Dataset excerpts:
_ _ _ _
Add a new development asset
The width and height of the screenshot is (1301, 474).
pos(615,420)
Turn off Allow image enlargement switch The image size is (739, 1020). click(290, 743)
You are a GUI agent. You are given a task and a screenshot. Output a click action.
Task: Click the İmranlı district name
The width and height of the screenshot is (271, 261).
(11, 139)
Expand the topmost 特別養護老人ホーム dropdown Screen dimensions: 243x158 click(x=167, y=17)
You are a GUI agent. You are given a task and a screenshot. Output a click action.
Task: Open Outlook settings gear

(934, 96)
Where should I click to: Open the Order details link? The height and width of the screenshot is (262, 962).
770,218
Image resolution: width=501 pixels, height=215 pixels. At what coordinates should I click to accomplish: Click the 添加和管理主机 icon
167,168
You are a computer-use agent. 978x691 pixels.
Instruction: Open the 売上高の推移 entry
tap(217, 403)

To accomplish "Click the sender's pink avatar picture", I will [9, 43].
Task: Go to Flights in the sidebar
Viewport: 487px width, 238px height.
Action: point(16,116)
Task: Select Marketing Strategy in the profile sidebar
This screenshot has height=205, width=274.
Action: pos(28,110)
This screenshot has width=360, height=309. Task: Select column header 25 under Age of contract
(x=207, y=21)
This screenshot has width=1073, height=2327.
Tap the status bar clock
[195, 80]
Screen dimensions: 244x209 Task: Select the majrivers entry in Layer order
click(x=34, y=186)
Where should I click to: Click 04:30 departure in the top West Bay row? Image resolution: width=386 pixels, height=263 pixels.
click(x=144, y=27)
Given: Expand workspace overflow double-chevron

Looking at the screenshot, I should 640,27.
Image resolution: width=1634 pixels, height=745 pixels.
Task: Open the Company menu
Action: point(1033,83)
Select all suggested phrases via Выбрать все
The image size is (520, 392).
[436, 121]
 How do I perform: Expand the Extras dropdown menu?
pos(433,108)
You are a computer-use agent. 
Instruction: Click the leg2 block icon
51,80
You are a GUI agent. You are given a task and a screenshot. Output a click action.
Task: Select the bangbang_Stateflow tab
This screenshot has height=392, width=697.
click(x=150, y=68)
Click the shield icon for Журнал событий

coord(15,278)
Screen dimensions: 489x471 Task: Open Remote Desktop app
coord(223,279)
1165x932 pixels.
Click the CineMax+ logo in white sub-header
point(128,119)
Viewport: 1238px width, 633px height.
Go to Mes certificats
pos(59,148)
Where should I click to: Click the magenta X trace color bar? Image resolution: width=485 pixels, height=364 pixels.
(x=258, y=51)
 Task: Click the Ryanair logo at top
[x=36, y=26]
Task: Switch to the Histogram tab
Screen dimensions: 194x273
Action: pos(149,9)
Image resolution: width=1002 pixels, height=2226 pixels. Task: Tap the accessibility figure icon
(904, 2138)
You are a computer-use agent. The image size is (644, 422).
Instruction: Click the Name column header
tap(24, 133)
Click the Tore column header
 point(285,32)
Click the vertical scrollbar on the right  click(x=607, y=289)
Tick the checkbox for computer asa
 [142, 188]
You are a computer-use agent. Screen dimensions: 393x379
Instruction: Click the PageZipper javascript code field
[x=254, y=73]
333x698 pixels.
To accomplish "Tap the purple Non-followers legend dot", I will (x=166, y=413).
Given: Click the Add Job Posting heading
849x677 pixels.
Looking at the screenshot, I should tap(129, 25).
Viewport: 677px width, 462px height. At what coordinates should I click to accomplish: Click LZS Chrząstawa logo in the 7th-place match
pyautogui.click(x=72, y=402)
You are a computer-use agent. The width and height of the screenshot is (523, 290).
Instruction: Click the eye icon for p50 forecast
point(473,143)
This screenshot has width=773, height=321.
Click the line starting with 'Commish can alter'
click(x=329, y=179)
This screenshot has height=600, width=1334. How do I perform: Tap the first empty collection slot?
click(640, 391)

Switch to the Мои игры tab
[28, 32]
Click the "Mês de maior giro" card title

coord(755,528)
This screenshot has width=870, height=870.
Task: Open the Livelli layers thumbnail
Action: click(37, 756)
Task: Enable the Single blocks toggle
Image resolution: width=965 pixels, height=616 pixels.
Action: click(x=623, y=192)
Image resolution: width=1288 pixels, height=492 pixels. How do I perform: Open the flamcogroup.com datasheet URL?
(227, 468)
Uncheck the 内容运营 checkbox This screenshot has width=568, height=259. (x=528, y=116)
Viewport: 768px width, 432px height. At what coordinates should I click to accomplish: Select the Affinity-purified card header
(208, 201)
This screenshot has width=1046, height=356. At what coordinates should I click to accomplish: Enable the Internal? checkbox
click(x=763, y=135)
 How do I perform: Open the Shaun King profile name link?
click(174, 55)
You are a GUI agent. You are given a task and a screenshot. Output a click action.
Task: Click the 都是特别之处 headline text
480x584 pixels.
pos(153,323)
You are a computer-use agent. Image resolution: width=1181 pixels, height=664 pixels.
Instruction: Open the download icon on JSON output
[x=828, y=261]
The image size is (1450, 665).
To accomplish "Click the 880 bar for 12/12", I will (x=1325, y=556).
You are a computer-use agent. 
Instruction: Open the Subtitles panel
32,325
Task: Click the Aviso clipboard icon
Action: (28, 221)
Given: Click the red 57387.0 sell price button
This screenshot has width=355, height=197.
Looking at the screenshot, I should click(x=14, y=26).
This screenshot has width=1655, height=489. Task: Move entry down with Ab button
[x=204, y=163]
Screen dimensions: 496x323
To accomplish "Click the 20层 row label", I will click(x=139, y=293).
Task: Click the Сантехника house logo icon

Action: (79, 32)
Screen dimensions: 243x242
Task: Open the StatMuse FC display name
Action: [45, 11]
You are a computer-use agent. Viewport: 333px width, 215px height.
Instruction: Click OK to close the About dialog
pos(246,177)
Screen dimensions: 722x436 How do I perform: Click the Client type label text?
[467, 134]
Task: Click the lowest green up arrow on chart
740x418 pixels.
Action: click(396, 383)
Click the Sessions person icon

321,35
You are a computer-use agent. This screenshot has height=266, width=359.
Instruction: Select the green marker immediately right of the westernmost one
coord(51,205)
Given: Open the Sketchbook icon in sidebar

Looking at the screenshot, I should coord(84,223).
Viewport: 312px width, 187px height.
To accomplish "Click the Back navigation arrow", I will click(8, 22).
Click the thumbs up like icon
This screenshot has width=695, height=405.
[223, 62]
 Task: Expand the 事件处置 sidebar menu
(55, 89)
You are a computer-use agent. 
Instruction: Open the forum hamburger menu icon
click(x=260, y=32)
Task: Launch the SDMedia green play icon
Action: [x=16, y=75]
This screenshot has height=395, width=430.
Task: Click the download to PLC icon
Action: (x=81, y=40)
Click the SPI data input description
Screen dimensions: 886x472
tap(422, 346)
_ _ _ _
What to produce
Going from the line that contains "Screen dimensions: 496x323" to the last line of the records, reproduce every line as written.

Solution
Screen dimensions: 496x323
To accomplish "Click the 20层 row label", I will click(x=139, y=293).
Task: Click the Сантехника house logo icon

Action: (79, 32)
Screen dimensions: 243x242
Task: Open the StatMuse FC display name
Action: [45, 11]
You are a computer-use agent. Viewport: 333px width, 215px height.
Instruction: Click OK to close the About dialog
pos(246,177)
Screen dimensions: 722x436 How do I perform: Click the Client type label text?
[467, 134]
Task: Click the lowest green up arrow on chart
740x418 pixels.
Action: click(396, 383)
Click the Sessions person icon

321,35
You are a computer-use agent. This screenshot has height=266, width=359.
Instruction: Select the green marker immediately right of the westernmost one
coord(51,205)
Given: Open the Sketchbook icon in sidebar

Looking at the screenshot, I should coord(84,223).
Viewport: 312px width, 187px height.
To accomplish "Click the Back navigation arrow", I will click(8, 22).
Click the thumbs up like icon
This screenshot has width=695, height=405.
[223, 62]
 Task: Expand the 事件处置 sidebar menu
(55, 89)
You are a computer-use agent. 
Instruction: Open the forum hamburger menu icon
click(x=260, y=32)
Task: Launch the SDMedia green play icon
Action: [x=16, y=75]
This screenshot has height=395, width=430.
Task: Click the download to PLC icon
Action: (x=81, y=40)
Click the SPI data input description
Screen dimensions: 886x472
tap(422, 346)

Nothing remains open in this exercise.